I wrote about our first few days of counseling here, our second few days here, and this post here ends the posts on counseling and our time in Dallas.
That didn't end up happening. We ate...and then we went back to our hotel room after yet another fallout. A fallout caused by lack of understanding and selfishness.
Instead of scheduling to leave Friday afternoon after our last session, we had booked the hotel through the weekend and planned to leave on Sunday. We did that in hopes that, after our last session on Friday, we could spend until Sunday morning really reconnecting and talking things out before we had to go back to 'real life.'
We did talk and lots of things came up...that disconnected us even more. They were the big things that have continued to come up over and over again during the past few years without any resolution. And...there was still no resolution.
So...instead of leaving on Sunday morning, we arranged it so that we could stay until Wednesday morning. And Monday evening, thankfully, our counselor squeezed us in again.
We met with him for over two hours. Two of the three main issues that we had to discuss I'm not going to get into here. The 2nd issue is a big issue, but not as big as the 1st. And the 3rd was, for the most part, easily solved.
The first issue though...that has been the kicker all along. I'm sure you can guess what it is given the history of these past few years. It is the issue of family...and more specifically, family of origin, i.e. parents, siblings, etc.
When you are married, you become ONE with your spouse. You quite literally and figuratively leave your family of origin and cleave to your spouse. That verse of scripture, actually, speaks specifically about the males...the husband. He leaves his family of origin and cleaves unto his wife...and they become ONE.
I think we all can tell that Joel never really did that. He completely betrayed me by going to his family of origin over and over again. And then, at the end, doing it completely behind my back when it had been agreed that he wouldn't even be in contact with them.
So...that was a huge issue that needed to be settled once and for all.
The counselor listened to us both for a really long time. There were even some moments when the counselor asked me certain questions where I thought, oh no...he's going to say that no matter what happens, family is family...and they always will be...and you're just stuck with them, or something like that.
He listened long and hard.
He reminded us that healthy people can vacillate between moving towards people to cooperate, moving against people to challenge them and stand for your own beliefs, and moving away from people (detaching) when they have proven to cause harm to you.
And then he told a story.

## CHALLENGE 1:
In the counseling post, replace "counselor" with "therapist" throughout the stretch from "The counselor listened" through "something like that.".
## CHALLENGE 2:
Condense the paragraph of the counseling post that begins "Instead of scheduling to leave Friday afternoon" into a single shorter sentence.
## CHALLENGE 3:
Write the next part of the counseling post, picking up after its final sentence.

## DATA EXCERPTS:
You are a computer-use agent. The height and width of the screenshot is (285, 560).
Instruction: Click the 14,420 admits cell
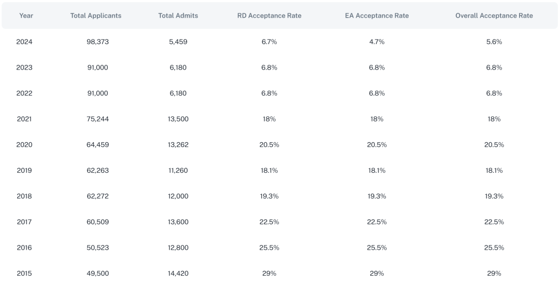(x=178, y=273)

--

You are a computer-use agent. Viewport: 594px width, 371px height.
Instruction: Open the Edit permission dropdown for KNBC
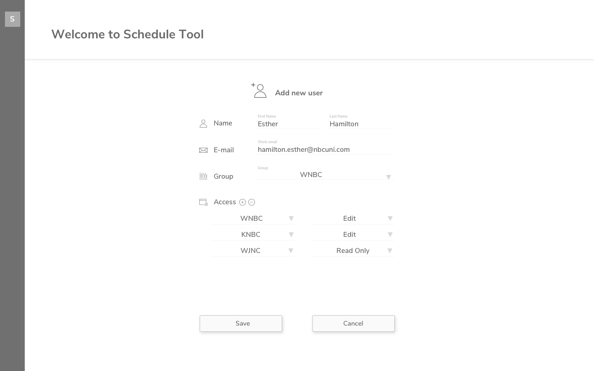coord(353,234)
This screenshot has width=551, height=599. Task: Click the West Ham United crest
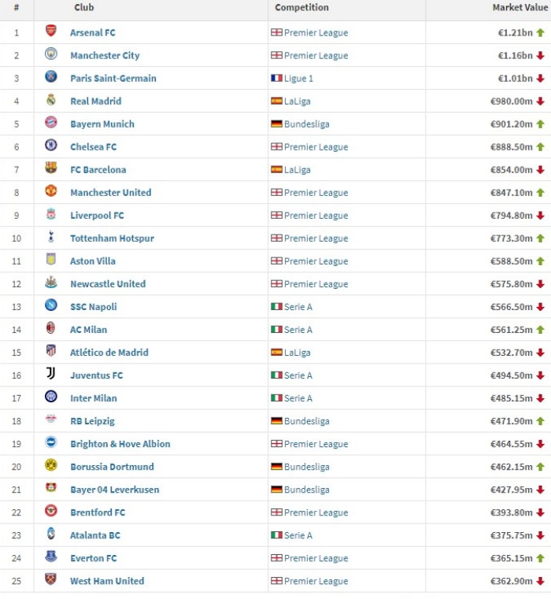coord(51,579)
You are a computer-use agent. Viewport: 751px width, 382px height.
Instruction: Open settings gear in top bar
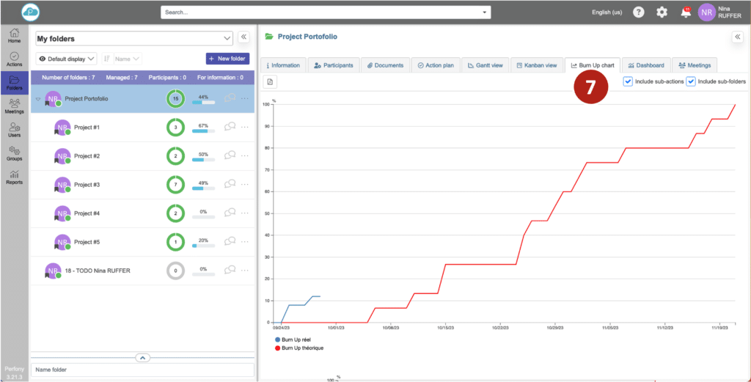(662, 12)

--

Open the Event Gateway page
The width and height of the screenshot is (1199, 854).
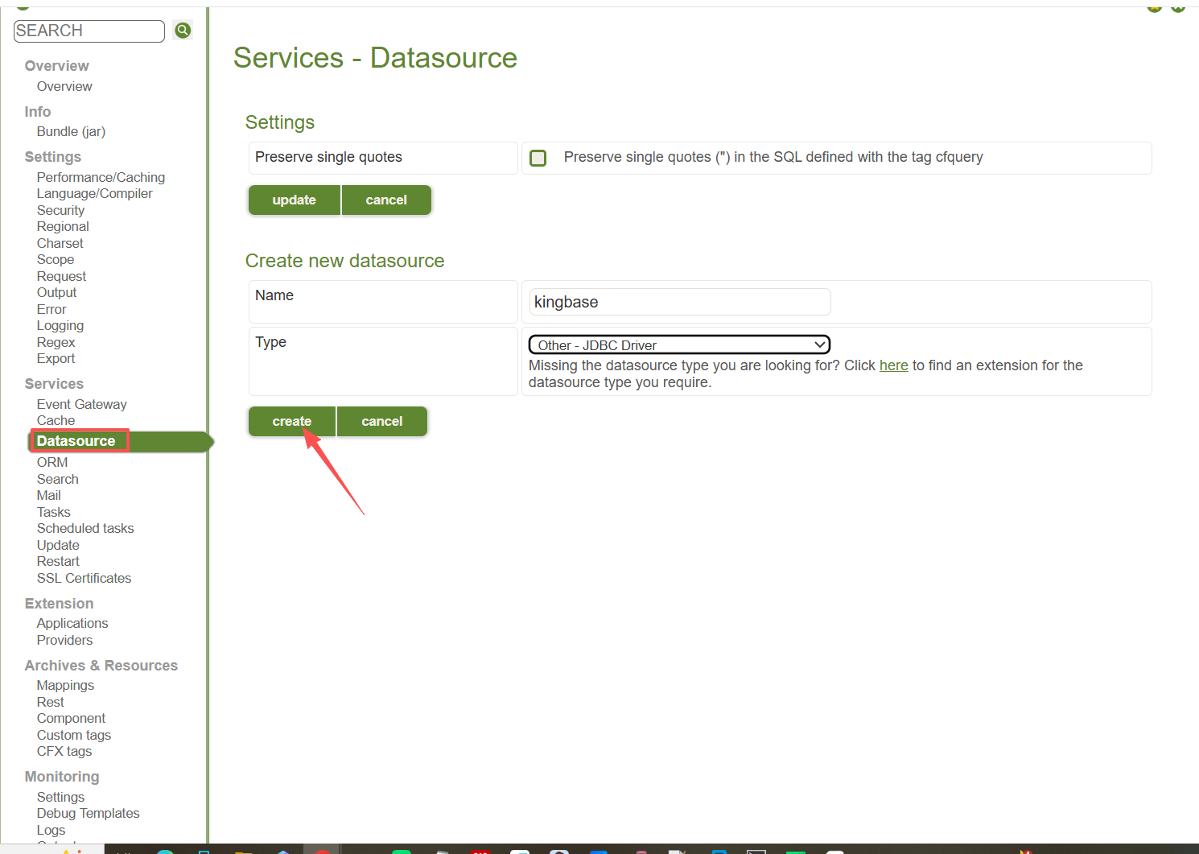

## EXERCISE RESPONSE 1:
The therapist listened to us both for a really long time. There were even some moments when the therapist asked me certain questions where I thought, oh no...he's going to say that no matter what happens, family is family...and they always will be...and you're just stuck with them, or something like that.

## EXERCISE RESPONSE 2:
We kept the hotel through the weekend instead of leaving Friday after our last session, hoping to use the time until Sunday morning to reconnect and talk things out before returning to 'real life.'

## EXERCISE RESPONSE 3:
He told how his own family of origin, his parents and siblings and their children, all lived near each other. He and his wife and children were the only ones who lived far away. They would go visit, and something always happened. A very specific thing and very unfair thing that, after a certain amount of time, was really causing pain to some of his family (his wife and daughter specifically...which then caused him pain). He had a choice to make. He saw what was happening. Would he continue to let that happen? Or would he stick up for his wife and daughter and not allow that?
What ultimately happened? In the end, he broke ties with his family of origin...they no longer went to visit. Why? Because they were causing his family damage...and wouldn't stop.
Oh my gosh...again I was floored and so very, very grateful for our counselor. I could not believe he was saying that...and that he had lived it himself. I could not believe that he soooo got it.
What had Joel and his family and every other counselor said? "Well, they're family. Family is family. Honor your father and mother." Yada yada yada.
No!! Praise GOD this counselor knows that if someone is causing damage, no matter who it is, you give them chances, sure...and I give many chances (as I'm sure you can see)...but if they refuse to get rid of the damaging behavior, you flee!! Like a bat outta hell.
Joel was told very clearly, "She is your wife. You are ONE with her. Have you taken up for her? Have you made it very clear that their behavior caused much damage and pain to your family and marriage...and that the things that caused all of this damage will be tolerated no longer? Have you made it very clear that you are on her side...and that you will stick up for her against their harmful behavior, always?"
Joel: "No."
"That is what you have to do. That is your role here. It's you and her. Not you and them. That has to be made very clear...and without that you will never gain her trust again. You have to do what it takes to win back her trust. You'd be a fool not to. If you don't, you'll lose your marriage."
Joel, teary-eyed, said, "Yes, I would be a fool not to do whatever it takes."
We left there that night having all three things worked out with specifics about each all laid out. That night we went to sleep with the plan of talking more the next day, Joel planned to write an email to his family, and we hoped to have a good day of doing something fun to reconnect.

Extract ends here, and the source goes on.